Lo que comenzó como un domingo cualquiera en Lexington, Kentucky, se convirtió en una escena digna de comedia surrealista para Holly LaFavers. Al abrir la puerta de su apartamento, se encontró con 22 enormes cajas apiladas. Dentro, más de 70.000 piruletas Dum-Dums que su hijo de ocho años, Liam, había encargado accidentalmente por Amazon, creyendo que simplemente organizaba un carnaval para sus amigos.
El pedido, valorado en 4.200 dólares, vació la cuenta bancaria de LaFavers y desató el caos. Aunque intentó cancelar la compra, Amazon solo permitió devolver una parte: el resto, clasificado como “alimento”, no era reembolsable. Desesperada, recurrió a las redes sociales para revender las cajas y recuperar parte del dinero. Pero la historia no tardó en volverse viral.

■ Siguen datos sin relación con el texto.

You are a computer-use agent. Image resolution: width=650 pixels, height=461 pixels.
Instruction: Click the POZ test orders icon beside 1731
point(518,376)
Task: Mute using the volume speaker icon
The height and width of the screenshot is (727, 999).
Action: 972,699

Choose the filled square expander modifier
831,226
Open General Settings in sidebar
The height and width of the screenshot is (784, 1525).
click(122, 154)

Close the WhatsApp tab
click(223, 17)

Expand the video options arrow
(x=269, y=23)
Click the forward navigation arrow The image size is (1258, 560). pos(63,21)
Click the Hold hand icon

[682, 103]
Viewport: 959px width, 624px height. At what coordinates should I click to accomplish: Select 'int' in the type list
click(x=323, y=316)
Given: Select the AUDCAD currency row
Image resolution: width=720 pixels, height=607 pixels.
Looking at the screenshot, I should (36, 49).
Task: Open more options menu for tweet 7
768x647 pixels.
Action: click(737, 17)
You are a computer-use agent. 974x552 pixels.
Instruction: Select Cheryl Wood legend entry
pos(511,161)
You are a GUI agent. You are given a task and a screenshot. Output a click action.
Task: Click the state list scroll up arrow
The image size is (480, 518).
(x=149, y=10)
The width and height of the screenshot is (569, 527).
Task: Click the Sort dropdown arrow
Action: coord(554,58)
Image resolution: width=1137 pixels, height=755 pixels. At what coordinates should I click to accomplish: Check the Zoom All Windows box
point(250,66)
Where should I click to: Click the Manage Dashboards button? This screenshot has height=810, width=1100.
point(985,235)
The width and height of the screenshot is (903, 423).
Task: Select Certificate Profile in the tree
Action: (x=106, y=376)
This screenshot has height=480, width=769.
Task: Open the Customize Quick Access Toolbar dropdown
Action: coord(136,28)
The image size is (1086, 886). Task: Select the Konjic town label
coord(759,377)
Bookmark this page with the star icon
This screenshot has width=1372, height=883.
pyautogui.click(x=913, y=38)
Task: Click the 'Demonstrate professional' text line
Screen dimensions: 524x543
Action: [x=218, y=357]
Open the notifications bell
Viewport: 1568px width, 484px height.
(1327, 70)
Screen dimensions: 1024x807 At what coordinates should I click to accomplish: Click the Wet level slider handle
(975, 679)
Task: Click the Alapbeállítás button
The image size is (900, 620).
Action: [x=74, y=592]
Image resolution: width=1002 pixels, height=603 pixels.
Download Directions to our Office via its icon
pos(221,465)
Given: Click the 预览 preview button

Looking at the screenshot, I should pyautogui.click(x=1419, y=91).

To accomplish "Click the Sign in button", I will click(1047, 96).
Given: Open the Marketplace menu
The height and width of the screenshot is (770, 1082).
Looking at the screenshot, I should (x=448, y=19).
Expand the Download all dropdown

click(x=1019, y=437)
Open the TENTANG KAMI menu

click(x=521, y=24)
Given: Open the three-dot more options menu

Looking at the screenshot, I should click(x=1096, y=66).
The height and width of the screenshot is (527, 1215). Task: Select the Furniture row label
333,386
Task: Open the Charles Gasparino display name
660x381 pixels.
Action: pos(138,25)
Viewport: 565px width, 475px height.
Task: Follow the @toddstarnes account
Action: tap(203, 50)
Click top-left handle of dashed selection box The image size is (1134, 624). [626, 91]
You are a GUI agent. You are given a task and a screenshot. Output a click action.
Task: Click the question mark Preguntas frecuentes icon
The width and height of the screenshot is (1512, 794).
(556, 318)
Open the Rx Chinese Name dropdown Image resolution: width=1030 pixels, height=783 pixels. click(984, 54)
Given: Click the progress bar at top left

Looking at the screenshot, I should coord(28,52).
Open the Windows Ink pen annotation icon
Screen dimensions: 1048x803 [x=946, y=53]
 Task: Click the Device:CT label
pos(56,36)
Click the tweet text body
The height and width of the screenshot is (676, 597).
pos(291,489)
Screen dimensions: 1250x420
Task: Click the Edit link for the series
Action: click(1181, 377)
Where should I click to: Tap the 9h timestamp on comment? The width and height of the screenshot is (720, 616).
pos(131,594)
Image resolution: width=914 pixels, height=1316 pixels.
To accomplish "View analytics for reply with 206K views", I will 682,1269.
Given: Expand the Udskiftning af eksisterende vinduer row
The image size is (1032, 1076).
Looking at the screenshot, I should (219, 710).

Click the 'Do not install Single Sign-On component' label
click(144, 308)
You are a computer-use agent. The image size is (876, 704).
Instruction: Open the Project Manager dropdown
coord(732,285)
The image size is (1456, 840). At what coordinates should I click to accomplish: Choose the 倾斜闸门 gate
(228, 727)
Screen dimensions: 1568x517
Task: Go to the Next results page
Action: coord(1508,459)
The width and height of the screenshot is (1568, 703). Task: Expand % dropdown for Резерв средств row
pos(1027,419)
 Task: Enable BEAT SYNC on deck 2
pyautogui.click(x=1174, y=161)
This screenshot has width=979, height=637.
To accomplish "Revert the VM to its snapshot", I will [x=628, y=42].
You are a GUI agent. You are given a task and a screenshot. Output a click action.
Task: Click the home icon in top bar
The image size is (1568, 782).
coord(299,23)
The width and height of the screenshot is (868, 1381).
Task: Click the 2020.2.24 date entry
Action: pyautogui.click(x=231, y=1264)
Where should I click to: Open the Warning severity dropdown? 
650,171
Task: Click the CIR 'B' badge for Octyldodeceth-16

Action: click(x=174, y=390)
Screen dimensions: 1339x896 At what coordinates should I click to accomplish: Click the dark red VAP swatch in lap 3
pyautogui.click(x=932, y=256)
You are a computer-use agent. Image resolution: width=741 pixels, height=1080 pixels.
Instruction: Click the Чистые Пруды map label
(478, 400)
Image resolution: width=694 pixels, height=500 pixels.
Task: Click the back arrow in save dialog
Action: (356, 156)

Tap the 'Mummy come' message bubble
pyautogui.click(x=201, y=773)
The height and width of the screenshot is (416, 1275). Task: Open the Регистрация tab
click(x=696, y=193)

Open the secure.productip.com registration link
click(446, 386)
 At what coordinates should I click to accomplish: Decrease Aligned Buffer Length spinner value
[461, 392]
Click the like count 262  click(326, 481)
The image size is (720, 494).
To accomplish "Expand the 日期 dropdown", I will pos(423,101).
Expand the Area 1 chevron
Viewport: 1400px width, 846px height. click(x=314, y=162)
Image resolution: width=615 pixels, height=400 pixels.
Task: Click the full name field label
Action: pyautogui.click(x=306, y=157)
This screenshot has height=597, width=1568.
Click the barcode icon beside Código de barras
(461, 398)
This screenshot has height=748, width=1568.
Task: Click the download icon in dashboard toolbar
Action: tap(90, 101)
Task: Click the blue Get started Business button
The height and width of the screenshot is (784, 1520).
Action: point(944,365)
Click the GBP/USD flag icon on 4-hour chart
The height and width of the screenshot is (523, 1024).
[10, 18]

La anécdota tocó una fibra sensible en Estados Unidos. Padres de todo el país compartieron experiencias similares: compras accidentales de monedas virtuales, suscripciones inesperadas y pedidos insólitos realizados por niños sin supervisión. El caso de Liam se convirtió en un ejemplo de los peligros del acceso sin restricciones a plataformas de comercio electrónico.
El revuelo fue tal que los medios nacionales se hicieron eco y, ante la presión pública, Amazon decidió reembolsar el monto completo como gesto de buena voluntad. La compañía aprovechó para suavizar el golpe reputacional con una frase pegajosa: convertir “una situación dulce y pegajosa en algo aún más dulce”.
Con el dinero de vuelta, LaFavers optó por no vender las piruletas, sino regalarlas a quienes se habían solidarizado con ella. Oficinas, escuelas, iglesias y vecinos del barrio recibieron parte del insólito cargamento. Incluso la empresa Spangler Candy Co., fabricante de Dum-Dums desde 1924, se sumó a la historia invitando a la familia a visitar su fábrica en Ohio.
Liam, por su parte, ofreció vender su colección de cartas Pokémon para ayudar a compensar el error. Su gesto conmovió a muchos, aunque sus privilegios de navegación en Amazon fueron suspendidos indefinidamente.
Más allá del desenlace feliz, el caso deja una lección clara: en la era del e-commerce, la delgada línea entre juego y transacción real puede ser peligrosa cuando se deja en manos de los más pequeños. El acceso sin restricciones a plataformas digitales exige controles parentales, métodos de pago desvinculados y, sobre todo, una educación temprana en consumo responsable. Porque los niños de hoy ya no solo juegan a comprar: a veces, compran de verdad.